As he worked, skitters of small chunks whistled down and landed in the grate. “I can tell you’ve been burning good wood,” he said, which was flattering. “Dry. There’s isn’t much creosote.” Creosote is what do you don’t want to build up in a chimney.
As he worked, scratching away at bricks nobody will see, he told me some of the weirdest things he’s ever pulled out of a chimney. Towels, pillows and blankets, shoved inside to stop a down-draught and forgotten about; many dead birds; once, a bag of marijuana.
He doesn’t do many open fireplaces, he said, as he eased the brush back down and unsnapped the sections. Mainly wood-burners, although dead birds are still common in those. He took away the Perspex and we considered the tidy pyramid of dislodged grit the brush had brought down. “About a third of a bucket,” he said. “That’s pretty good - often it’s a bucket or more.”
Most of it was old mortar, loosened from the bricks. Some, I suppose, was ash. He went to get a bucket from his van and when I came back, the room was tidy and the fireplace bald and empty. Safe. Later that night we’d light the fire and the flames drew easily and well, leaping high into the chimney.
How our houses can still surprise us! Nine metres! Also, it’s likely the chimney is a double-stack. There’s possibly a boarded-over fireplace upstairs in the main bedroom - another, quite possibly, in our daughter’s room. I learned recently there was even a third chimney that had been dismantled by a previous owner. He repurposed the bricks and used them, prettily, in the garden.
When we moved in, we found a box of neat white lengths of rope - spare sashes for the double-hung windows. We’re about to replace some of these - they’re become swollen shut, or soft with damp - and builders have already torn out the wooden surrounds in the bedrooms. This exposed hidden cavities each side of the windows, where the pendulous counterweights are still hanging. Nobody has disturbed these for nearly 100 years. I wonder about the men who put them in.
When the boards were ripped off and piled in the hallway, I noticed many had looping pencilled writing across them. Mostly these were numerals. But whoever wrote these notes in 1929, may have learned their cursive script in a Victorian schoolroom. I’m telling you - the charm.
It’s now our turn to write a chapter for this house. She’s thundered with our voices and footsteps, absorbed our breath, coughed our woodsmoke, groaned and shifted in heavy weather and wobbled in weak-to-moderate earthquakes in the nearly seven years we’ve lived here. But we’re taking away her diseased parts and returning her to as much splendour as we can afford. She’s been good to us, and we owe her this.
Everyone deserves a clean sweep.
If you fancy giving your flues a good squeaking, you can do much worse than Alan at Chimney Magic. But be quick - he’s semi-retiring next year and will only service the Hutt valley after that. Don’t tell him I sent you, because he’ll have already forgotten me.

# [Information supplied]

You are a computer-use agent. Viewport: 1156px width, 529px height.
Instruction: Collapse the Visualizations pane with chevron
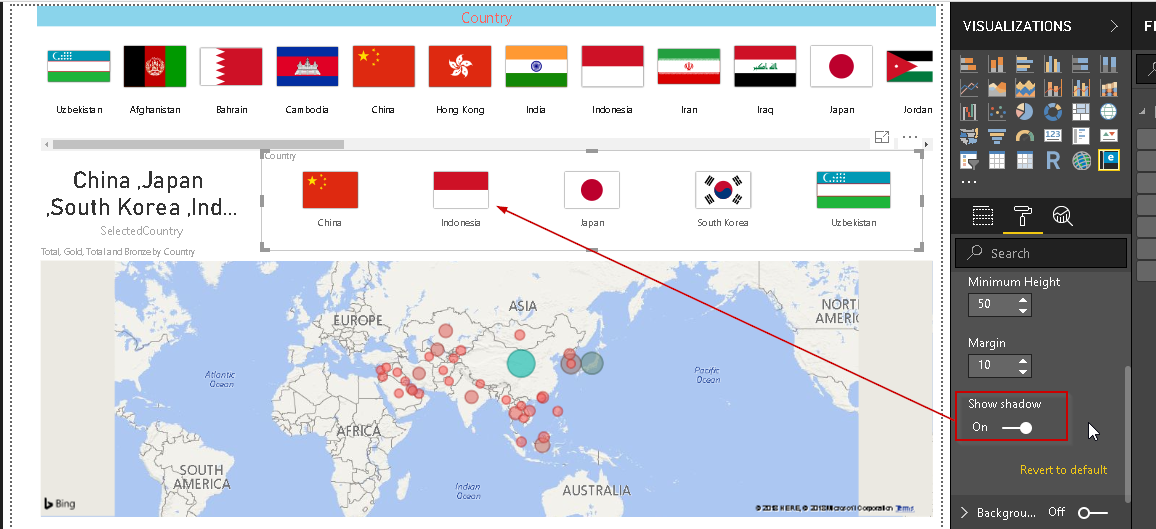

--

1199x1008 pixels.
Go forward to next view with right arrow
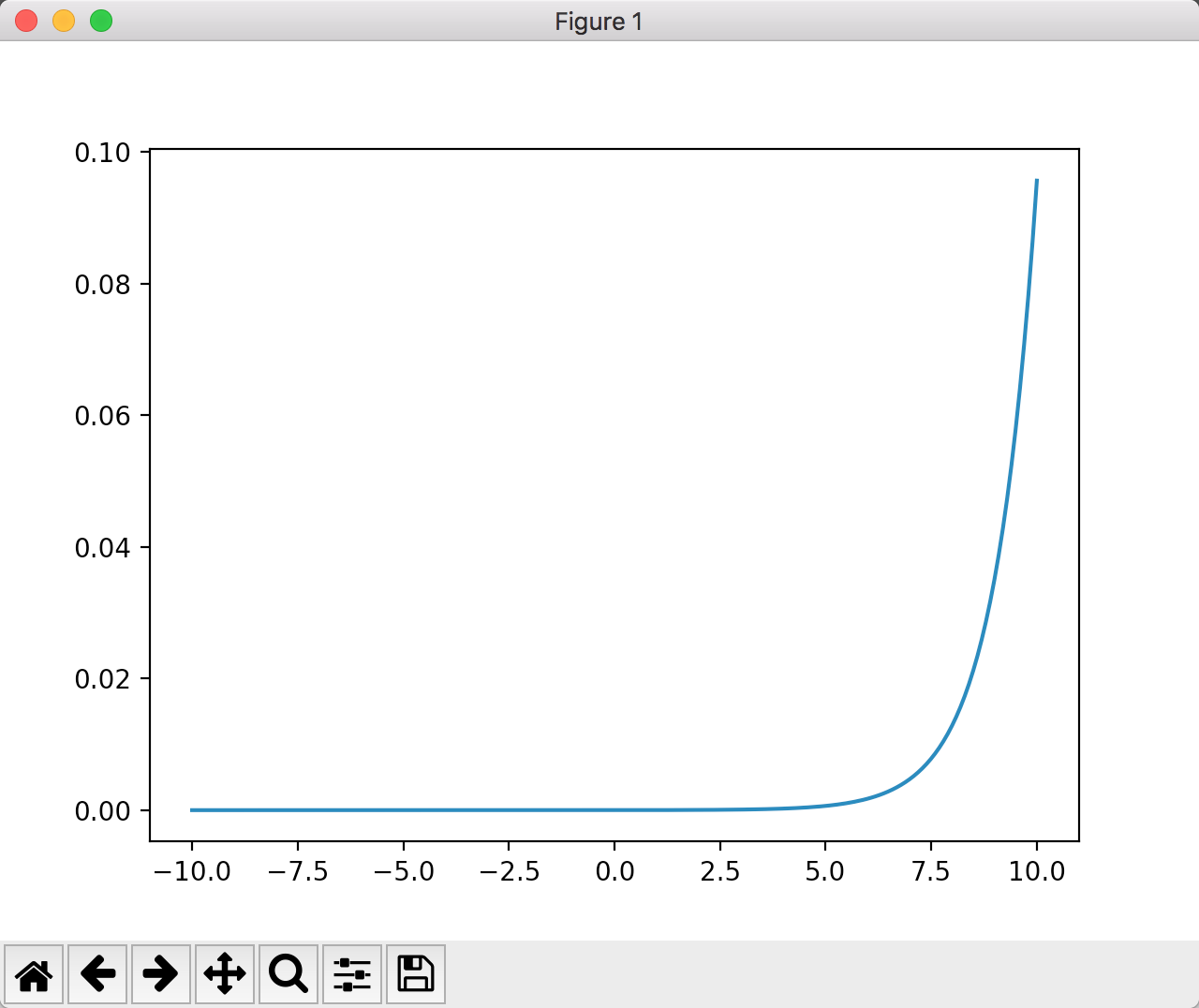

---

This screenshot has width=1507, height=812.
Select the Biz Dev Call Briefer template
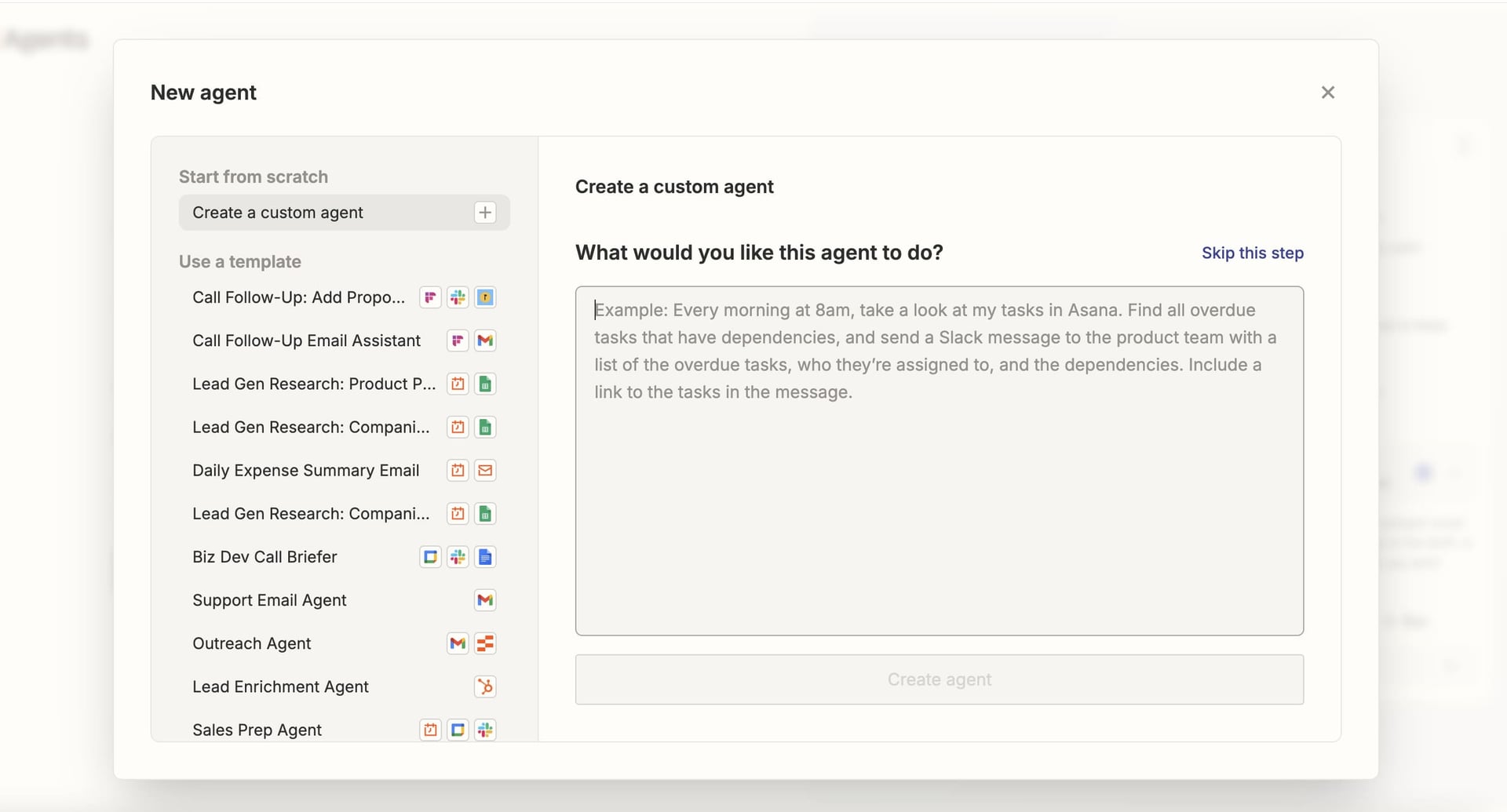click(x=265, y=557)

# [Prompt A]
Can you reproduce the passage of the chimney sweep essay word for word, beginning at the words "Most of it was" and stopping after "in the garden."?
# [Prompt B]
In the chimney sweep essay, why does the sweep say the author has been burning good wood? Answer in one to three sentences.
# [Prompt C]
In the chimney sweep essay, what are all the weird things the sweep says he has pulled out of chimneys?

# [Worked solution A]
Most of it was old mortar, loosened from the bricks. Some, I suppose, was ash. He went to get a bucket from his van and when I came back, the room was tidy and the fireplace bald and empty. Safe. Later that night we’d light the fire and the flames drew easily and well, leaping high into the chimney.
How our houses can still surprise us! Nine metres! Also, it’s likely the chimney is a double-stack. There’s possibly a boarded-over fireplace upstairs in the main bedroom - another, quite possibly, in our daughter’s room. I learned recently there was even a third chimney that had been dismantled by a previous owner. He repurposed the bricks and used them, prettily, in the garden.

# [Worked solution B]
He says the wood has been dry, because there isn't much creosote in what comes down the chimney. Creosote is what you don't want building up in a chimney.

# [Worked solution C]
- Towels
- Pillows
- Blankets
- Dead birds
- A bag of marijuana